» **Written request**: Reproduce the records verbatim, beginning with the line containing "This screenshot has" and continuing through the final line of the records. Omit the pictures from your reproduction.

BEGIN

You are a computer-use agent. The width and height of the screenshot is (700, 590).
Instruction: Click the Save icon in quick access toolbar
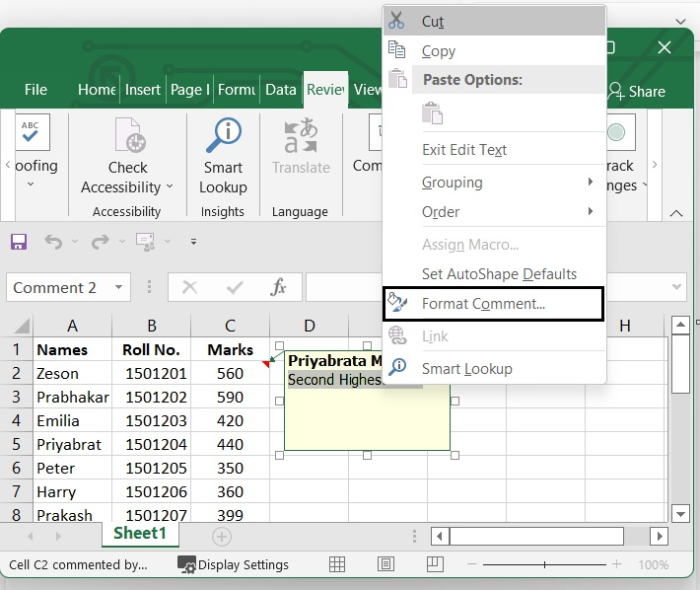pyautogui.click(x=18, y=242)
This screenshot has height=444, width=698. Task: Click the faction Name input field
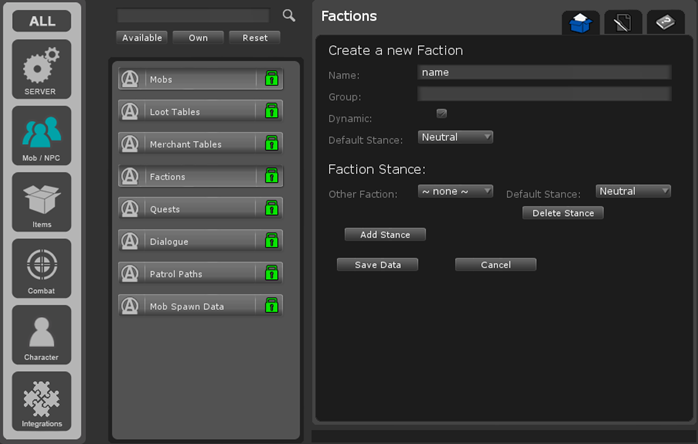543,72
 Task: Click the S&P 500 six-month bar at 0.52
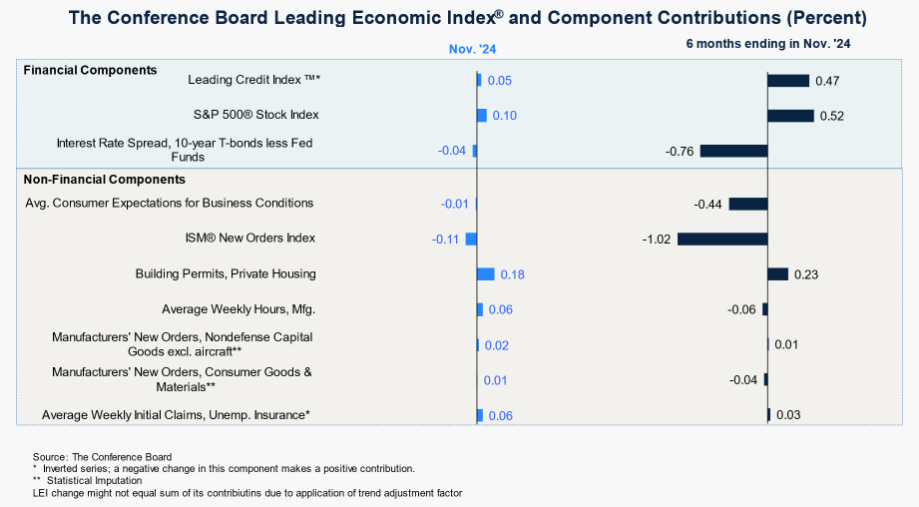pyautogui.click(x=790, y=115)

END

» **Result of the task**:
This screenshot has height=444, width=698. Task: Click the faction Name input field
543,72
 Task: Click the S&P 500 six-month bar at 0.52
pyautogui.click(x=790, y=115)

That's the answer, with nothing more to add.